INSTRUCTIONS FOR THE TASK ▸ Please copy the entries below word for word, leaving out the pictures.

★ ★ ★ ★ ★ ★ ★

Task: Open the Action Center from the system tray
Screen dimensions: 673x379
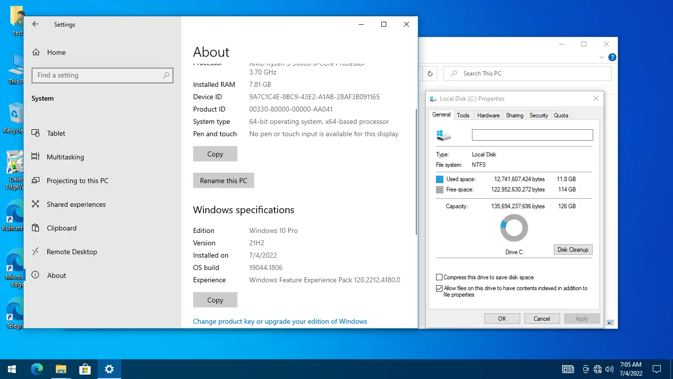Action: 657,369
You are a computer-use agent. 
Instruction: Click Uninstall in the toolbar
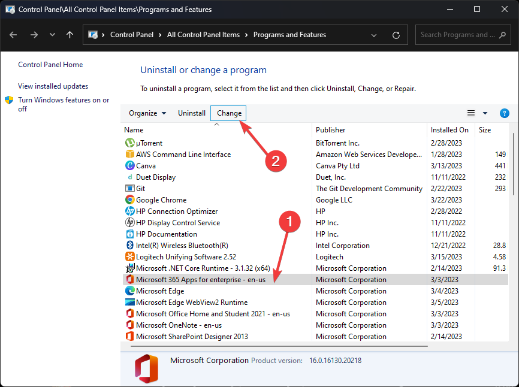coord(192,113)
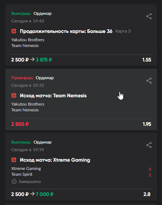Click the green 7 000 ₽ payout
162x205 pixels.
45,194
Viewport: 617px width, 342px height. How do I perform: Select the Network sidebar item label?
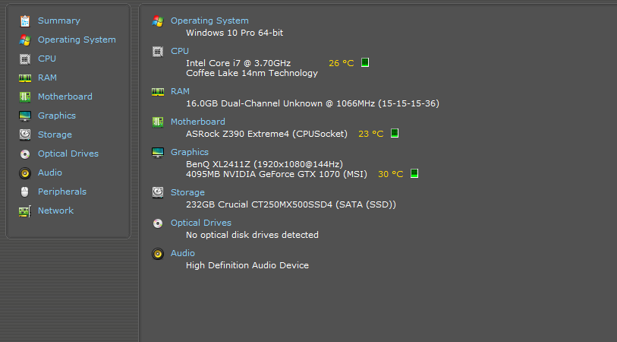tap(55, 211)
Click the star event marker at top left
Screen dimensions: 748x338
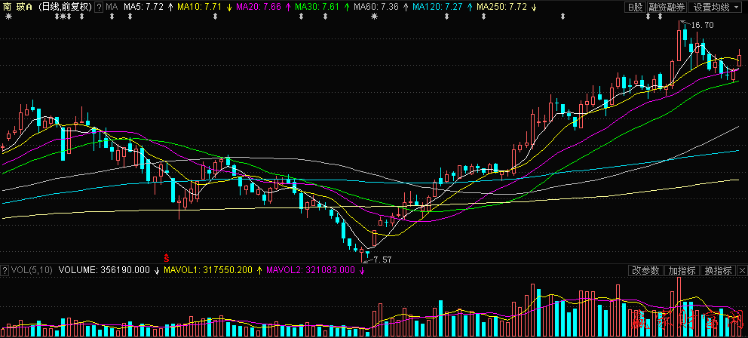(9, 18)
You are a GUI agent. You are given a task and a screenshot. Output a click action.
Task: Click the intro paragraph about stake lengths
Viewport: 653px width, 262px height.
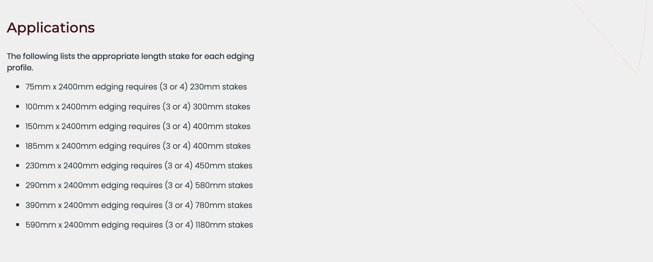[130, 62]
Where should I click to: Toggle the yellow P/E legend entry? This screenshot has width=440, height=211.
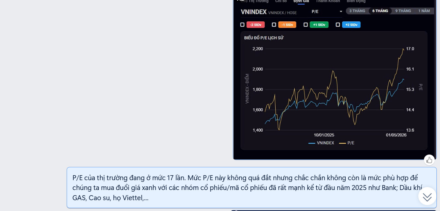[347, 143]

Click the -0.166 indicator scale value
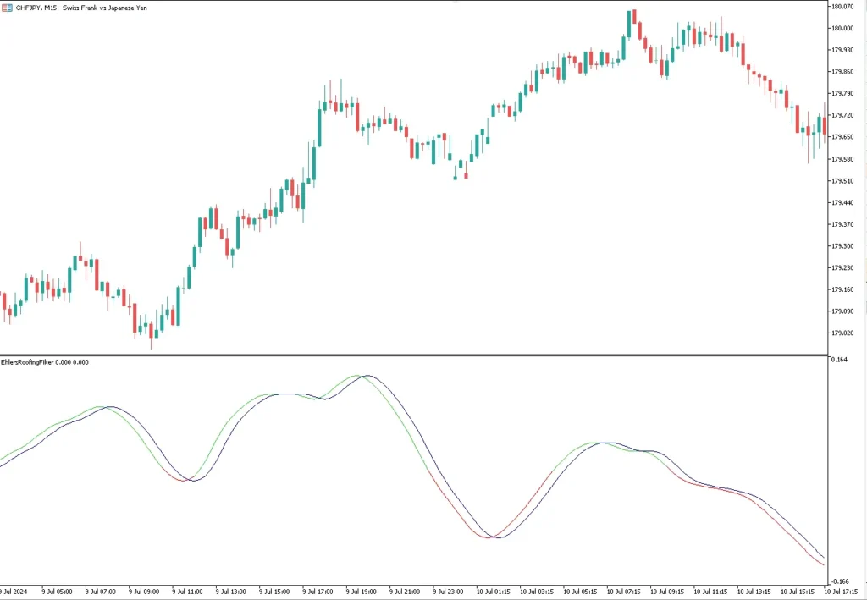tap(840, 581)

★ ★ ★ ★ ★ ★ ★

TASK SOLUTION ▸
Task: Open the Action Center from the system tray
Screen dimensions: 673x379
Action: 657,369
You are a computer-use agent. 
Instruction: Click Uninstall in the toolbar
coord(192,113)
Click the green 7 000 ₽ payout
162x205 pixels.
45,194
Viewport: 617px width, 342px height. How do I perform: Select the Network sidebar item label?
tap(55, 211)
Click the star event marker at top left
Screen dimensions: 748x338
(9, 18)
You are a GUI agent. You are given a task and a screenshot. Output a click action.
Task: Click the intro paragraph about stake lengths
Viewport: 653px width, 262px height.
[130, 62]
Where should I click to: Toggle the yellow P/E legend entry? This screenshot has width=440, height=211.
[347, 143]

Click the -0.166 indicator scale value
tap(840, 581)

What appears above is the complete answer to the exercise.